- Provided entries:
◇ ◇ ◇ ◇

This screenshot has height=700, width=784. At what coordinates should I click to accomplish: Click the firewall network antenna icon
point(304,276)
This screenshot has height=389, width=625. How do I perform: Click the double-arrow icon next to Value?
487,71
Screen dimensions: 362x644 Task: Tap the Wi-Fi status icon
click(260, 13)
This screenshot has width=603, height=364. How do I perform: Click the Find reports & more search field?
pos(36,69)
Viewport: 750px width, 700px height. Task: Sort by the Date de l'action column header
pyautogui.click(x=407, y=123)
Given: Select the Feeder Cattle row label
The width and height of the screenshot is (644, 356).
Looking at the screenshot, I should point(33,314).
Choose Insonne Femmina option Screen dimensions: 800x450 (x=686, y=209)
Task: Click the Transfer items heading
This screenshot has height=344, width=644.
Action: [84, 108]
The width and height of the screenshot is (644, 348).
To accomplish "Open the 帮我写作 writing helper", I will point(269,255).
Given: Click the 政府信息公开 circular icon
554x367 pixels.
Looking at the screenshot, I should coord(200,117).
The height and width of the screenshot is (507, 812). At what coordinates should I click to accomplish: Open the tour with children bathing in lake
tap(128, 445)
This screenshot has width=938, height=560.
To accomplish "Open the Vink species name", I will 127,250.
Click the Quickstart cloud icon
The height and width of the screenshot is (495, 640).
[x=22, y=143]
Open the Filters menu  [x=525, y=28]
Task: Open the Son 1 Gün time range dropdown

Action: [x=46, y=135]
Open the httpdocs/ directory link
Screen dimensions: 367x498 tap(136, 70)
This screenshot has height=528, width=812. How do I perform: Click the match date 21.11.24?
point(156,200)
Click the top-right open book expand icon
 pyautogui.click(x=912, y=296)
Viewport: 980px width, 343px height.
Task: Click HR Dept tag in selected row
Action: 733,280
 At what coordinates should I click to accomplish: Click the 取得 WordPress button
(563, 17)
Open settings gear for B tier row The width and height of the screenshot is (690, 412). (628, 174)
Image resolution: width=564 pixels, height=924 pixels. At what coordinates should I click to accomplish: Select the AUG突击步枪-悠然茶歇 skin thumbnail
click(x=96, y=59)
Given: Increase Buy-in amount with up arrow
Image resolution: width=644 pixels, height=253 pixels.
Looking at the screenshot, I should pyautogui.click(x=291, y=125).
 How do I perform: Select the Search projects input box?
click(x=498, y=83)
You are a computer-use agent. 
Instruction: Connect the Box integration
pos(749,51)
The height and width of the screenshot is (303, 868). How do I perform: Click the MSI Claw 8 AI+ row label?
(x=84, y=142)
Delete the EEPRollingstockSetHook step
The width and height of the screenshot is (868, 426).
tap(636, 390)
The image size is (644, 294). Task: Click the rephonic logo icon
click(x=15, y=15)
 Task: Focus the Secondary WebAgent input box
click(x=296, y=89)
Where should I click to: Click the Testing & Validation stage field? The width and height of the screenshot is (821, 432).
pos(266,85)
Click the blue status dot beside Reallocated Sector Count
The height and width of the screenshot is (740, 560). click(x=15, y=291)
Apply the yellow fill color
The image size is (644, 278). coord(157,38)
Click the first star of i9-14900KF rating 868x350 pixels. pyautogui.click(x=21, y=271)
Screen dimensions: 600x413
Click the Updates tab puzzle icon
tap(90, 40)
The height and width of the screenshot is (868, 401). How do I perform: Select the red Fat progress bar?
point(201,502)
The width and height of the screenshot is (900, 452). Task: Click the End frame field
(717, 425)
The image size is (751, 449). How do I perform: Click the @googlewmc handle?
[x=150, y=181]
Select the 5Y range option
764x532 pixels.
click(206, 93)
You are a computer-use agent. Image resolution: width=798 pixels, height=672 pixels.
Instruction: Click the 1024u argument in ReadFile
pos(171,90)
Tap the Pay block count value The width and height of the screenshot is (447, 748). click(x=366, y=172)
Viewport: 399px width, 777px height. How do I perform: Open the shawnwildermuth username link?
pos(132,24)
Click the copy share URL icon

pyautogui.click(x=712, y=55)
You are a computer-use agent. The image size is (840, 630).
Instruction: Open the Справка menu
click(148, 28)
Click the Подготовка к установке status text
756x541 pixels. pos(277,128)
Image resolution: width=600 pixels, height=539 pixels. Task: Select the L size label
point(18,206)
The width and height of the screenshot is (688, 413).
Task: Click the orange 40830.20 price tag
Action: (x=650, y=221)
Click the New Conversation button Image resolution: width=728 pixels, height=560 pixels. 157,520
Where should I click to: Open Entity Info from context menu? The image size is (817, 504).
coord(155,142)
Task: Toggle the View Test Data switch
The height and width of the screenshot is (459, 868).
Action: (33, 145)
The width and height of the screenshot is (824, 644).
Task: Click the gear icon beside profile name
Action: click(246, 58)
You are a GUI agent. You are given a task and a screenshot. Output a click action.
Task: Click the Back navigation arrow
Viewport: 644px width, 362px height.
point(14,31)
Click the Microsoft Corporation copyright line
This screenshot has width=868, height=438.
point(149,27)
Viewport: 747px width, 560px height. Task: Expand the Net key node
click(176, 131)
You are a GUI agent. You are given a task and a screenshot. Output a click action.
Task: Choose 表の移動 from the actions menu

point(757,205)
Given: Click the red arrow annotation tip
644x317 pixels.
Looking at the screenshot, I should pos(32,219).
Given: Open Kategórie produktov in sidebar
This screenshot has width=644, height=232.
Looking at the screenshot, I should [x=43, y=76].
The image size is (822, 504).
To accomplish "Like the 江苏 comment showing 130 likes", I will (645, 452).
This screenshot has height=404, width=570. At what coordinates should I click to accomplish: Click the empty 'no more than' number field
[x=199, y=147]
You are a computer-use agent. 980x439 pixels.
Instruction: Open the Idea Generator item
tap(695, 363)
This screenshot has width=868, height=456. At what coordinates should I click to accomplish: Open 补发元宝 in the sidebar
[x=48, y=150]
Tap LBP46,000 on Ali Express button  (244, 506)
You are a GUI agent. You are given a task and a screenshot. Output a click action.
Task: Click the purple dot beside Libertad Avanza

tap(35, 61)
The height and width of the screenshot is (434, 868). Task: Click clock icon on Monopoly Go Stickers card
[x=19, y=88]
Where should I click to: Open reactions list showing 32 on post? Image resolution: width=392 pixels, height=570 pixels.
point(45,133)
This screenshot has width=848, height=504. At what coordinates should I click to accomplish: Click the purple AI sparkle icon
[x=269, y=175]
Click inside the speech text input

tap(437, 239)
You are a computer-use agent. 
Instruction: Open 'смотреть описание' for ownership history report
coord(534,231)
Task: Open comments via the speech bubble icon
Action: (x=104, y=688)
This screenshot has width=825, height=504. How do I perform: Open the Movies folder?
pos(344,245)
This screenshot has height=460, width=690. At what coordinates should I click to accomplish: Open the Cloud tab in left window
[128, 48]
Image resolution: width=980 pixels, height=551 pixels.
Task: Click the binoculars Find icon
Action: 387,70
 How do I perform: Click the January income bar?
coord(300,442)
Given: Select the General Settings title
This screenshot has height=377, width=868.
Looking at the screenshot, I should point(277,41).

◇ ◇ ◇ ◇

- Task directions: The material should be transcribed in full, character for character.

- Exercise response:
This screenshot has height=700, width=784. At what coordinates should I click to accomplish: Click the firewall network antenna icon
point(304,276)
This screenshot has height=389, width=625. How do I perform: Click the double-arrow icon next to Value?
487,71
Screen dimensions: 362x644 Task: Tap the Wi-Fi status icon
click(260, 13)
This screenshot has width=603, height=364. How do I perform: Click the Find reports & more search field?
pos(36,69)
Viewport: 750px width, 700px height. Task: Sort by the Date de l'action column header
pyautogui.click(x=407, y=123)
Given: Select the Feeder Cattle row label
The width and height of the screenshot is (644, 356).
Looking at the screenshot, I should point(33,314).
Choose Insonne Femmina option Screen dimensions: 800x450 (x=686, y=209)
Task: Click the Transfer items heading
This screenshot has height=344, width=644.
Action: [84, 108]
The width and height of the screenshot is (644, 348).
To accomplish "Open the 帮我写作 writing helper", I will point(269,255).
Given: Click the 政府信息公开 circular icon
554x367 pixels.
Looking at the screenshot, I should coord(200,117).
The height and width of the screenshot is (507, 812). At what coordinates should I click to accomplish: Open the tour with children bathing in lake
tap(128, 445)
This screenshot has width=938, height=560.
To accomplish "Open the Vink species name", I will 127,250.
Click the Quickstart cloud icon
The height and width of the screenshot is (495, 640).
[x=22, y=143]
Open the Filters menu  [x=525, y=28]
Task: Open the Son 1 Gün time range dropdown

Action: [x=46, y=135]
Open the httpdocs/ directory link
Screen dimensions: 367x498 tap(136, 70)
This screenshot has height=528, width=812. How do I perform: Click the match date 21.11.24?
point(156,200)
Click the top-right open book expand icon
 pyautogui.click(x=912, y=296)
Viewport: 980px width, 343px height.
Task: Click HR Dept tag in selected row
Action: 733,280
 At what coordinates should I click to accomplish: Click the 取得 WordPress button
(563, 17)
Open settings gear for B tier row The width and height of the screenshot is (690, 412). (628, 174)
Image resolution: width=564 pixels, height=924 pixels. At what coordinates should I click to accomplish: Select the AUG突击步枪-悠然茶歇 skin thumbnail
click(x=96, y=59)
Given: Increase Buy-in amount with up arrow
Image resolution: width=644 pixels, height=253 pixels.
Looking at the screenshot, I should pyautogui.click(x=291, y=125).
 How do I perform: Select the Search projects input box?
click(x=498, y=83)
You are a computer-use agent. 
Instruction: Connect the Box integration
pos(749,51)
The height and width of the screenshot is (303, 868). How do I perform: Click the MSI Claw 8 AI+ row label?
(x=84, y=142)
Delete the EEPRollingstockSetHook step
The width and height of the screenshot is (868, 426).
tap(636, 390)
The image size is (644, 294). Task: Click the rephonic logo icon
click(x=15, y=15)
 Task: Focus the Secondary WebAgent input box
click(x=296, y=89)
Where should I click to: Click the Testing & Validation stage field? The width and height of the screenshot is (821, 432).
pos(266,85)
Click the blue status dot beside Reallocated Sector Count
The height and width of the screenshot is (740, 560). click(x=15, y=291)
Apply the yellow fill color
The image size is (644, 278). coord(157,38)
Click the first star of i9-14900KF rating 868x350 pixels. pyautogui.click(x=21, y=271)
Screen dimensions: 600x413
Click the Updates tab puzzle icon
tap(90, 40)
The height and width of the screenshot is (868, 401). How do I perform: Select the red Fat progress bar?
point(201,502)
The width and height of the screenshot is (900, 452). Task: Click the End frame field
(717, 425)
The image size is (751, 449). How do I perform: Click the @googlewmc handle?
[x=150, y=181]
Select the 5Y range option
764x532 pixels.
click(206, 93)
You are a computer-use agent. Image resolution: width=798 pixels, height=672 pixels.
Instruction: Click the 1024u argument in ReadFile
pos(171,90)
Tap the Pay block count value The width and height of the screenshot is (447, 748). click(x=366, y=172)
Viewport: 399px width, 777px height. How do I perform: Open the shawnwildermuth username link?
pos(132,24)
Click the copy share URL icon

pyautogui.click(x=712, y=55)
You are a computer-use agent. The image size is (840, 630).
Instruction: Open the Справка menu
click(148, 28)
Click the Подготовка к установке status text
756x541 pixels. pos(277,128)
Image resolution: width=600 pixels, height=539 pixels. Task: Select the L size label
point(18,206)
The width and height of the screenshot is (688, 413).
Task: Click the orange 40830.20 price tag
Action: (x=650, y=221)
Click the New Conversation button Image resolution: width=728 pixels, height=560 pixels. 157,520
Where should I click to: Open Entity Info from context menu? The image size is (817, 504).
coord(155,142)
Task: Toggle the View Test Data switch
The height and width of the screenshot is (459, 868).
Action: (33, 145)
The width and height of the screenshot is (824, 644).
Task: Click the gear icon beside profile name
Action: click(246, 58)
You are a GUI agent. You are given a task and a screenshot. Output a click action.
Task: Click the Back navigation arrow
Viewport: 644px width, 362px height.
point(14,31)
Click the Microsoft Corporation copyright line
This screenshot has width=868, height=438.
point(149,27)
Viewport: 747px width, 560px height. Task: Expand the Net key node
click(176, 131)
You are a GUI agent. You are given a task and a screenshot. Output a click action.
Task: Choose 表の移動 from the actions menu

point(757,205)
Given: Click the red arrow annotation tip
644x317 pixels.
Looking at the screenshot, I should pos(32,219).
Given: Open Kategórie produktov in sidebar
This screenshot has width=644, height=232.
Looking at the screenshot, I should [x=43, y=76].
The image size is (822, 504).
To accomplish "Like the 江苏 comment showing 130 likes", I will (645, 452).
This screenshot has height=404, width=570. At what coordinates should I click to accomplish: Click the empty 'no more than' number field
[x=199, y=147]
You are a computer-use agent. 980x439 pixels.
Instruction: Open the Idea Generator item
tap(695, 363)
This screenshot has width=868, height=456. At what coordinates should I click to accomplish: Open 补发元宝 in the sidebar
[x=48, y=150]
Tap LBP46,000 on Ali Express button  (244, 506)
You are a GUI agent. You are given a task and a screenshot. Output a click action.
Task: Click the purple dot beside Libertad Avanza

tap(35, 61)
The height and width of the screenshot is (434, 868). Task: Click clock icon on Monopoly Go Stickers card
[x=19, y=88]
Where should I click to: Open reactions list showing 32 on post? Image resolution: width=392 pixels, height=570 pixels.
point(45,133)
This screenshot has width=848, height=504. At what coordinates should I click to accomplish: Click the purple AI sparkle icon
[x=269, y=175]
Click inside the speech text input

tap(437, 239)
You are a computer-use agent. 
Instruction: Open 'смотреть описание' for ownership history report
coord(534,231)
Task: Open comments via the speech bubble icon
Action: (x=104, y=688)
This screenshot has width=825, height=504. How do I perform: Open the Movies folder?
pos(344,245)
This screenshot has height=460, width=690. At what coordinates should I click to accomplish: Open the Cloud tab in left window
[128, 48]
Image resolution: width=980 pixels, height=551 pixels.
Task: Click the binoculars Find icon
Action: 387,70
 How do I perform: Click the January income bar?
coord(300,442)
Given: Select the General Settings title
This screenshot has height=377, width=868.
Looking at the screenshot, I should point(277,41).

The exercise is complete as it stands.